State Lunatic Asylum

a.k.a. Administrative Building,Austin State Hospital

4110 Guadalupe, Austin, TX

The Austin State Lunatic Asylum is a nationally significant landmark both historically and architecturally. Created as the Texas State Lunatic Asylum by the Texas Legislature in 1857, it reflected the state's changing attitude toward the mentally ill by the utilization of a nationally recognized mental hospital plan, and represented one of the most current architectural styles of the day, the Italianate, and, later, Victorian Classical Revival.

The first major hospital in the United States founded for the care and custody of the insane was established in Philadelphia, Pennsylvania, in 1851. Five years later, in 1856, Texas governor Elisha Pease signed into law an act of the Sixth Legislature which called for the construction of a state lunatic asylum as well as charitable institutions for the deaf and blind. The Legislature appropriated $50,000 for the land and buildings, and Governor Pease appointed three commissioners to select a site and acquire the land through donation or purchase, with the purchase price not to exceed $5 per acre.

The commission selected a site roughly two miles northwest of the State Capitol, comprising approximately 380 acres. The land was deeded to the State of Texas on April 4, 1857, by William Fields of Galveston for the sum of $2,500. The citizens of Austin paid $2,250 of the state's western public domain to provide for the future expansion of the institution.

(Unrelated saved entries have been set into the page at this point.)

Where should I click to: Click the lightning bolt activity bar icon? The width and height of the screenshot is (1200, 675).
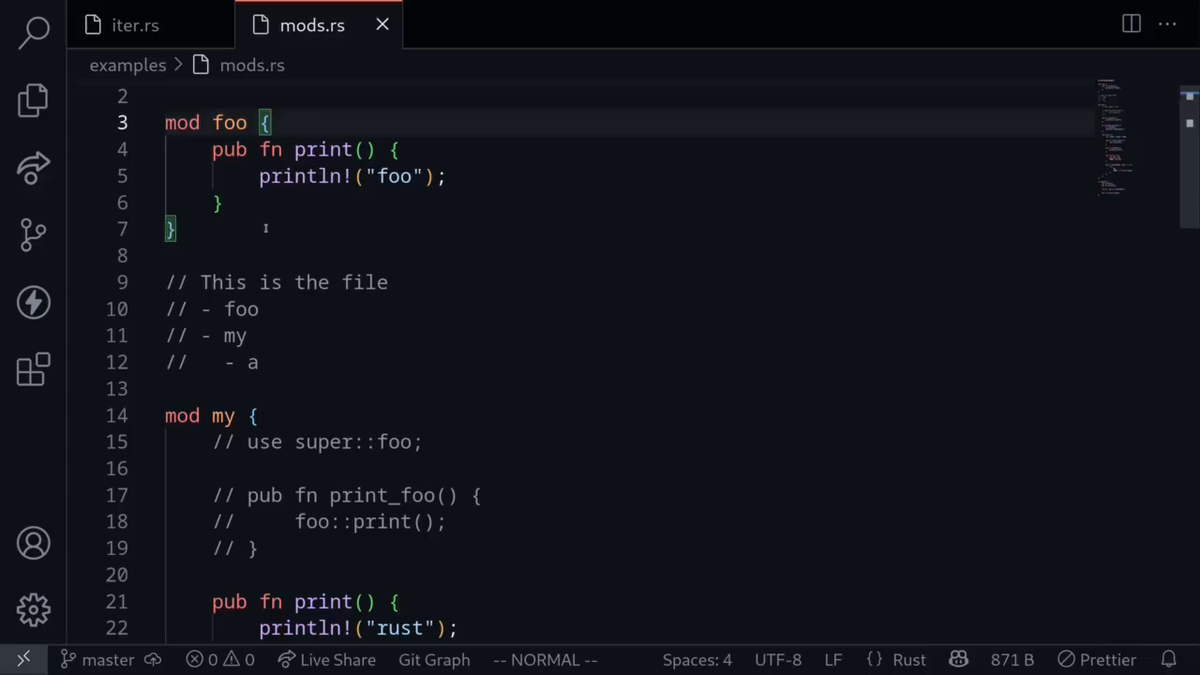[33, 302]
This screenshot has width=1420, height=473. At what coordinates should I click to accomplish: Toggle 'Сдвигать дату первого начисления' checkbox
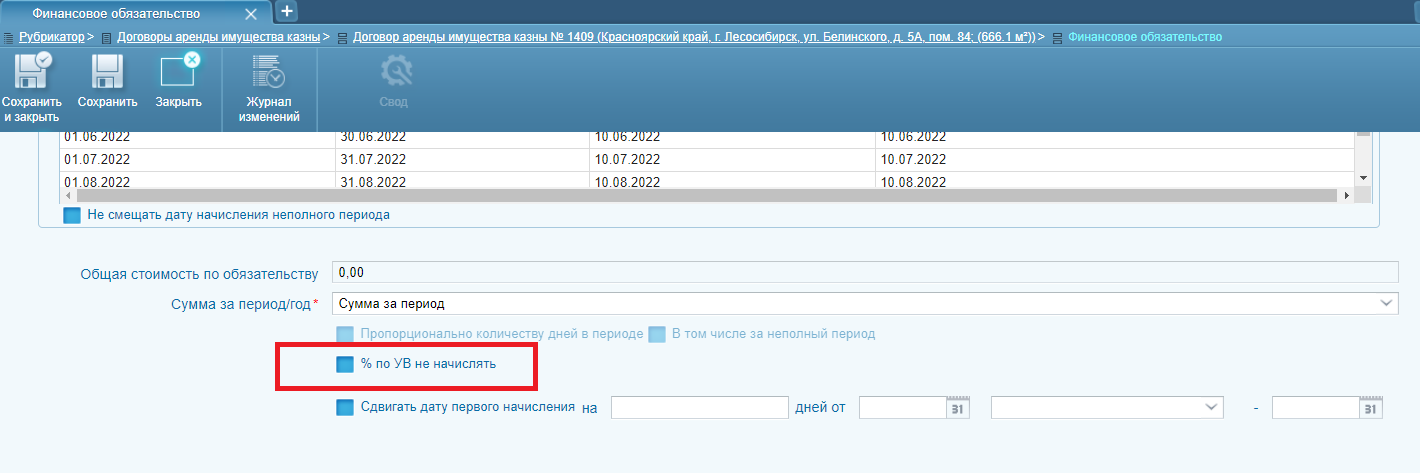[x=345, y=408]
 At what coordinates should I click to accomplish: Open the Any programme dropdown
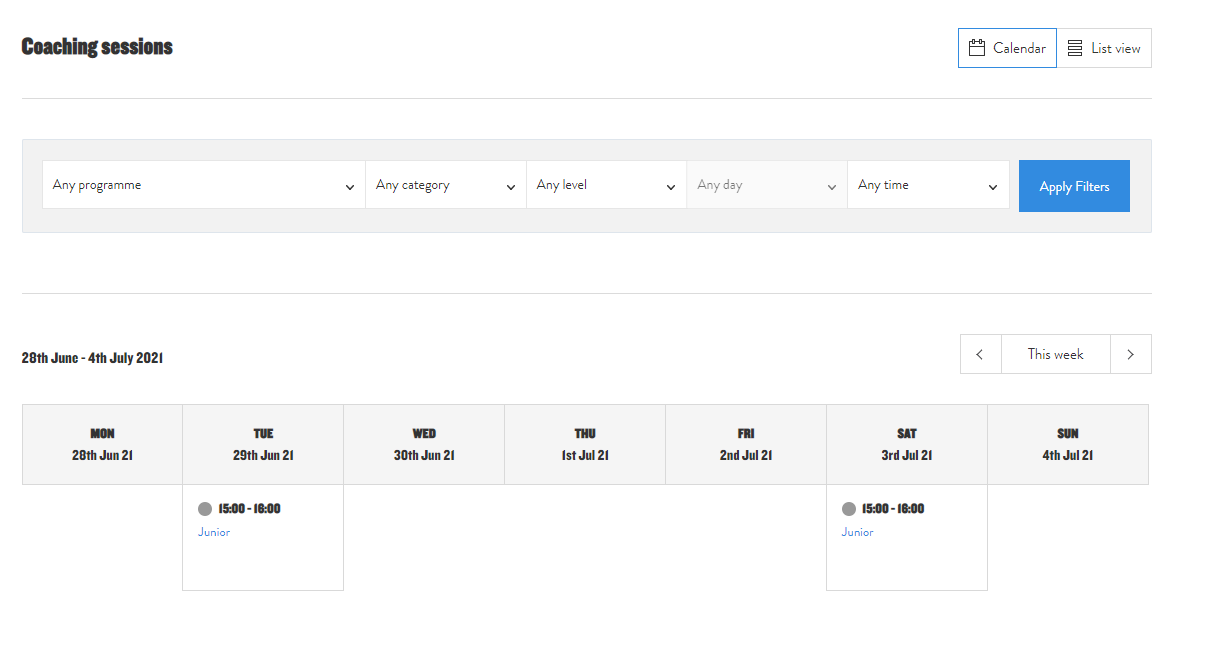(x=203, y=185)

Most Authorities in the mid-1800's believed that mental institutions should be located away from the noise and excitement of population centers. Rural acreage was generally cheaper than that in urban areas, and farming was considered to be a healthy occupation for patients. The legislature's original intent for the State Lunatic Asylum was for it to relieve county almshouses and jails of their mentally ill inmates. The institute was to serve as a catchment facility for people exhibiting "serious mental deviation" who could not function in their home communities. "The Texas Constitution defined the purpose of hospitalization as that of protecting persons and property from irrational acts. Consequently, in the beginning, and for many decades to follow, the State Lunatic Asylum was destined to function primarily as a custodial institution" (Jo Ann Elliott and Yvette M. Petty, Issues Influencing the Delivery of Mental Health Services at Austin State Hospital, December 1980, p. 1-2).

Local significance of the building:
Architecture; Social History

Listed in National Register of Historic Places in 1987.

The National Register of Historic Places is the official list of the Nation’s historic places worthy of preservation. Authorized by the National Historic Preservation Act of 1966, the National Park Service’s National Register of Historic Places is part of a national program to coordinate and support public and private efforts to identify, evaluate, and protect America’s historic and archeological resources.